WRITTEN TASK. Which lines of the data below contain the word "Instruction"? Report each of them in full.

══ ENTRIES SHOWN ══

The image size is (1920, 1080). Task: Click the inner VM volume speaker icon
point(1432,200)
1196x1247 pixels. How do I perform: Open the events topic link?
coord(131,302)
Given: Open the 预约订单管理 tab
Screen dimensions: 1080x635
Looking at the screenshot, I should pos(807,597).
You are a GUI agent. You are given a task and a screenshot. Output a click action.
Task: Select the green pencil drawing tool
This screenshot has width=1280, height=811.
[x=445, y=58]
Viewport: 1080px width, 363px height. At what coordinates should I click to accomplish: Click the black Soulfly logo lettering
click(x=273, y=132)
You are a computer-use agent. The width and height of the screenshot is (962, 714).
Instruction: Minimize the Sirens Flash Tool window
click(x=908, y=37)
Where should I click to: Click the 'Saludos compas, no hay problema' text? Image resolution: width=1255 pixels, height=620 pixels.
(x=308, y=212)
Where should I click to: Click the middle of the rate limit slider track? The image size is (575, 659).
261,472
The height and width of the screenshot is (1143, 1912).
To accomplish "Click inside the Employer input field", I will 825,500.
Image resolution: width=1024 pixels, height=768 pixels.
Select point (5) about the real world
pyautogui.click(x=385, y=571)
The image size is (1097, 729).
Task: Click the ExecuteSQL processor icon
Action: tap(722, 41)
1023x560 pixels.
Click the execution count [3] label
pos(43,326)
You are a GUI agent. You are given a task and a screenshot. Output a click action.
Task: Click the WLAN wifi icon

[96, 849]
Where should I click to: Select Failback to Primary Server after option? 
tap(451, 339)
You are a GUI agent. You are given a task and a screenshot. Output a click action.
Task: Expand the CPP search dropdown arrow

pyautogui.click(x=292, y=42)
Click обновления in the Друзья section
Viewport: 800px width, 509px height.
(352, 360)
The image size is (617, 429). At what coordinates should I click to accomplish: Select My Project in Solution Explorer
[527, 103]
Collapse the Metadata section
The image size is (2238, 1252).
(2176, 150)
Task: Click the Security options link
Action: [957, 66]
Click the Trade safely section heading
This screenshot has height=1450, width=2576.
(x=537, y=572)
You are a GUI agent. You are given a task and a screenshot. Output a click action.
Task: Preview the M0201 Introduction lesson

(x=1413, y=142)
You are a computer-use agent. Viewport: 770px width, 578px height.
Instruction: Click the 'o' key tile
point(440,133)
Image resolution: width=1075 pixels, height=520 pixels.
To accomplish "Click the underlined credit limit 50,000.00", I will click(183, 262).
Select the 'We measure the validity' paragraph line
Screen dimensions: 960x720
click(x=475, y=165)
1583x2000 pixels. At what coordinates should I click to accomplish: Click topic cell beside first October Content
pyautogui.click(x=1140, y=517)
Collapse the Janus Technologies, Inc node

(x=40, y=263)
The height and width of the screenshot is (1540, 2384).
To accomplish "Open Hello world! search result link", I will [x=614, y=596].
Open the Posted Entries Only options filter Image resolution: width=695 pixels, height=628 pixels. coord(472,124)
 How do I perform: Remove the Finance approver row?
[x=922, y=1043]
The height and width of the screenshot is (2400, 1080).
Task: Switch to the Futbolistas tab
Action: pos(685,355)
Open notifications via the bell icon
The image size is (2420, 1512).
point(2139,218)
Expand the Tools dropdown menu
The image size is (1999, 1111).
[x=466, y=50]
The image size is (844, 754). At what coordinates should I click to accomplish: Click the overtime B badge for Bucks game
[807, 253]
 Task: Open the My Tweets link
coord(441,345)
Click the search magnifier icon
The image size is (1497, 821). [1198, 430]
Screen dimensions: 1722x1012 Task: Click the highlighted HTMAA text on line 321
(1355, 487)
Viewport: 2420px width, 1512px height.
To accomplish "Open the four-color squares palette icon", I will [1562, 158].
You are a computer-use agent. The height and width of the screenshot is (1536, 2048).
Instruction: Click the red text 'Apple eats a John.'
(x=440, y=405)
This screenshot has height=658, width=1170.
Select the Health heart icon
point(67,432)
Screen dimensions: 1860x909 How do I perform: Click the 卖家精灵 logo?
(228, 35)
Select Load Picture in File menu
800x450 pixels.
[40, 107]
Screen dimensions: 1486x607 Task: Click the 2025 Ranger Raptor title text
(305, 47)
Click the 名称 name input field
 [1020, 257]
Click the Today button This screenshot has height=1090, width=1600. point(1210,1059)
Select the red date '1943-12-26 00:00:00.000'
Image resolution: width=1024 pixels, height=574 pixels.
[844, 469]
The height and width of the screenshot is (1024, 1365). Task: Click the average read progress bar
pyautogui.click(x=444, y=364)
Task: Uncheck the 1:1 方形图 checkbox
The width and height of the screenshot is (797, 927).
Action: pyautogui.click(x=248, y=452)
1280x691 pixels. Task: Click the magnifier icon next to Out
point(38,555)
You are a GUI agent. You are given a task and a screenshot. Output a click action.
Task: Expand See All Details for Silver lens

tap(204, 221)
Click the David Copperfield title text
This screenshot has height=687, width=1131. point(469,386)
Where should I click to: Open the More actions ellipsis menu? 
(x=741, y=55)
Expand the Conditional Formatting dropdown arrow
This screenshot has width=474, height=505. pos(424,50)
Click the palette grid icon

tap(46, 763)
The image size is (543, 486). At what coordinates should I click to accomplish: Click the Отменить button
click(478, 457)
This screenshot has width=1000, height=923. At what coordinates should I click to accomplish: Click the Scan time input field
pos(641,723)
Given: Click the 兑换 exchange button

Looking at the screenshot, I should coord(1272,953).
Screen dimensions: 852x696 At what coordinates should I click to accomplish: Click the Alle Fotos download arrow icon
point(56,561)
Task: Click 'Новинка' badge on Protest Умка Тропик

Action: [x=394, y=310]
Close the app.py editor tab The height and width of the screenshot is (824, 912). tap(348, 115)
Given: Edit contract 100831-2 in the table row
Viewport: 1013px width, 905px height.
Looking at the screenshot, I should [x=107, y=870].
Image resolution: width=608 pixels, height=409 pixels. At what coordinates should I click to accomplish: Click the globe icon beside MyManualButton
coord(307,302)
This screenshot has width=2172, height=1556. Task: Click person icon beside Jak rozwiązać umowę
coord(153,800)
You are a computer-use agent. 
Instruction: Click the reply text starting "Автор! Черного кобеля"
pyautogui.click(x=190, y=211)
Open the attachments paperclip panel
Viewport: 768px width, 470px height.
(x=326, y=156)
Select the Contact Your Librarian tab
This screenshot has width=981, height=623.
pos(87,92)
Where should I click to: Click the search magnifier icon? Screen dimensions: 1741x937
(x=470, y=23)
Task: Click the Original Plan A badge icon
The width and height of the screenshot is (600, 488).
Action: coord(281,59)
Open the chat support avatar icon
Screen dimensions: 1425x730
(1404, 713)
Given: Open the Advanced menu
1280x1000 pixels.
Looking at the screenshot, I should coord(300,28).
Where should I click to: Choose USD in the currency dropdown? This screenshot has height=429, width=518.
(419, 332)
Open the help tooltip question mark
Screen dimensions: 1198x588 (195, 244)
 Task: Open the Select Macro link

═══

RESULT.
Instruction: Minimize the Sirens Flash Tool window
Instruction: Click the 'o' key tile
Instruction: Click the red text 'Apple eats a John.'
Instruction: Click the reply text starting "Автор! Черного кобеля"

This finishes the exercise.